The National Food Hub Collaboration defines a food hub as follows: “A regional food hub is a business or organization that actively manages the aggregation, distribution, and marketing of source-identified food products primarily from local and regional producers to strengthen their ability to satisfy wholesale, retail, and institutional demand.” Locally, the entity that most closely meets this definition is Green BEAN Delivery.
Contrast this with the definition of a CSA from the U.S. Department of Agriculture: “Community Supported Agriculture consists of a community of individuals who pledge support to a farm operation so that the farmland becomes, either legally or spiritually, the community’s farm, with the growers and consumers providing mutual support and sharing the risks and benefits of food production.”
Clearly, the heart of a CSA is a farm, and farms come with farmers. According to the Times, a company called Farmigo that was delivering boxes of produce in New York, New Jersey, northern California, and Seattle, abruptly shut down that operation in the middle of the 2016 growing season, to return to its core business: the food distribution platform software that the company’s founder, Benzi Ronen, says will eventually and completely replace the supermarket. The Times article calls this delivery service a CSA. I’m reminded of the Bugs Bunny cartoon in which the Big Bad Wolf blows down Bugs’ house, and shoving Bugs aside, rummages through the rubble, disappointed. “No pigs here,” says the wolf. Well, no farmers, either.
Farmers are competing with these other services by acting as aggregators, as well. Locally, Rice Family Harvest, and Our Harvest, are farms that are delivering their own produce, and delivering other foodstuffs that they buy in, or simply distribute for other farmers.
Green BEAN Delivery started out as a food hub, doing distribution. They have added processing their own private-label products, and bought a couple of farms, one of them in Mason. In my opinion, farming is not their primary business. Not everyone will agree. Once again, in the space where farmers directly market to consumers, many terms are not clearly defined.

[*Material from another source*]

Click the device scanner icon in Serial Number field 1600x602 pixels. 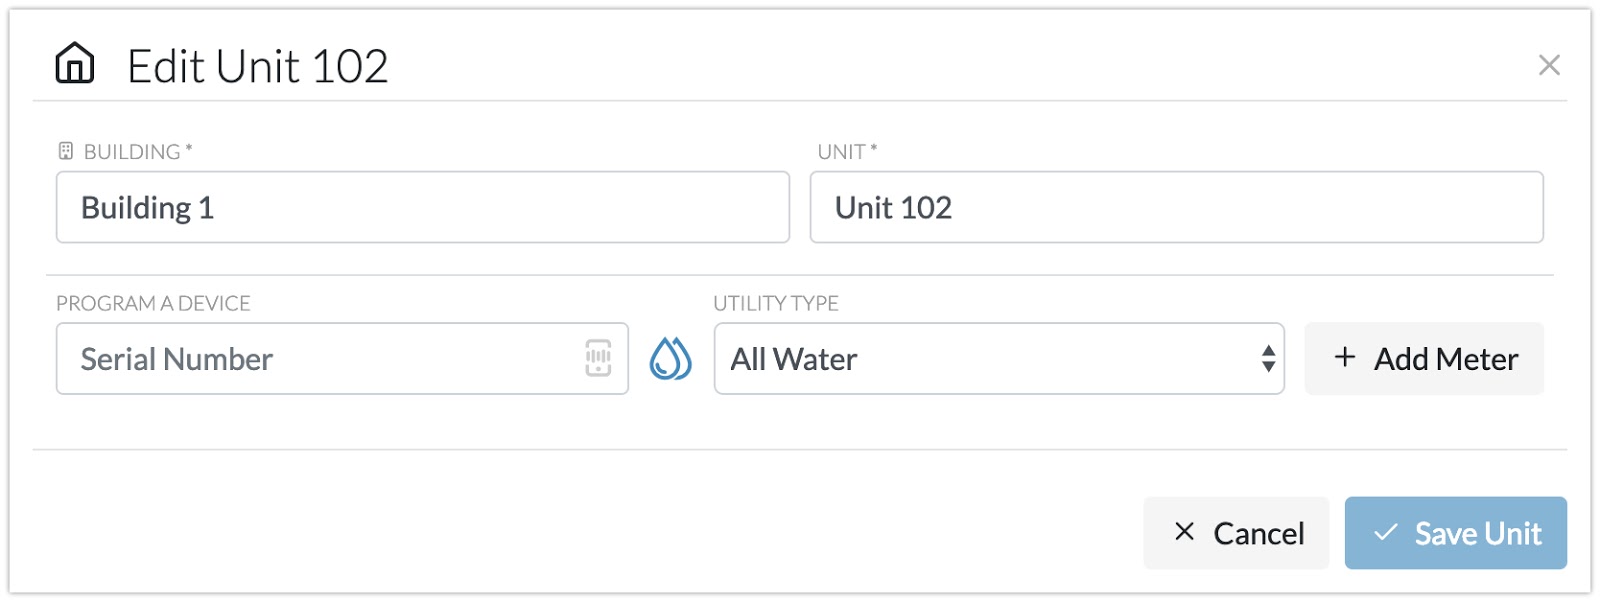pyautogui.click(x=598, y=358)
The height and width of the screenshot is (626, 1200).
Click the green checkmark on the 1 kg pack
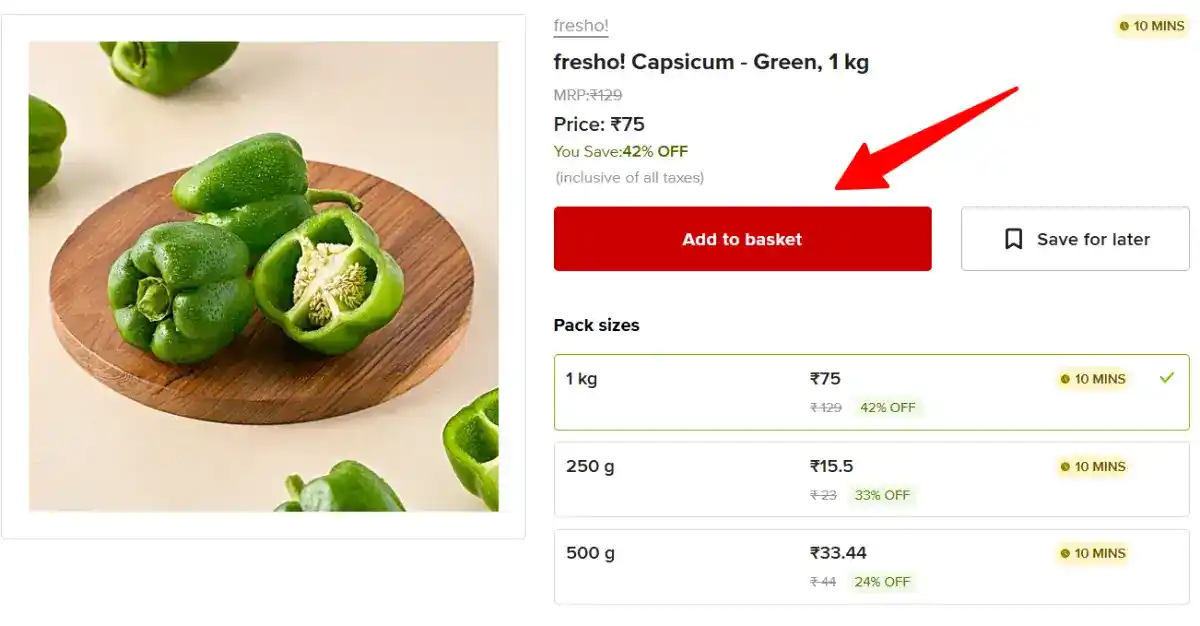[1166, 378]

While it’s helpful to understand these things, there is good news. Defining these terms is not important. A recent University of California study indicates that buying local really does help the local economy. The study looked at producers engaged in direct marketing, and those who were not. It was acknowledged that direct marketers used other channels to do business. On average, they generated 44 % of revenue through direct marketing.
The study concluded that direct marketers purchased 89% of inputs (broadly, labor and materials) in the local marketplace, while the others purchased 45%. The total economic output factor was 1.86 for direct marketers, 1.42 for the others.
There are many ways for farmers to bring their produce to market. The local farmers market is primary for many, but by no means all.